ToolBox Enhancements - Labels (PR #1012)

ToolBox Labels


ToolBox Enhancements - Monitoring (PR #1398)

  • The Galaxy toolbox can be reloaded from the Admin interface.

  • Tool conf files (e.g. tool_conf.xml) can be monitored and automatically reloaded by Galaxy.

  • Tool conf files can now be specified as YAML (or JSON).


Process Inputs as JSON (PR #1405)

    <command>python "$__tool_directory/script.py" "$json_inputs"</command>
    <configfiles>
        <inputs name="json_inputs" />
    </configfiles>

This will produce a file referenced as $json_inputs that contains a nested JSON structure corresponding to the tools inputs.
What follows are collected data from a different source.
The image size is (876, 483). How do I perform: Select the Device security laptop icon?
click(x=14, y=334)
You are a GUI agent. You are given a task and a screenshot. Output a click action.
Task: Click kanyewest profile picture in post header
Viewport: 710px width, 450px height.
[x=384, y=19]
Of limitted utility for simple command-line tools - but complex tools with many repeats, conditional, and nesting could potentially benefit from this.

For instance, the JBrowse tool generates a complex JSON data structure using a configfile inside the XML. This is a much more portable way to deal with that.


Collections

  • data_collection tool parameters (params) can now specify multiple collection_types for consumption (PR #1308).

    • This mirrors the format attribute which allows a comma-separated list of potential format types.

  • Multiple collections can now be supplied to a multiple="true" data parameter (PR #805).

  • Output collections can specify a type_source attribute (again mirroring format_source) (PR #1153).


15.10

Full Galaxy changelog.


Collections

  • Tools may now produce explicit nested outputs PR #538. This enhances the discover_dataset XML tag to allow this.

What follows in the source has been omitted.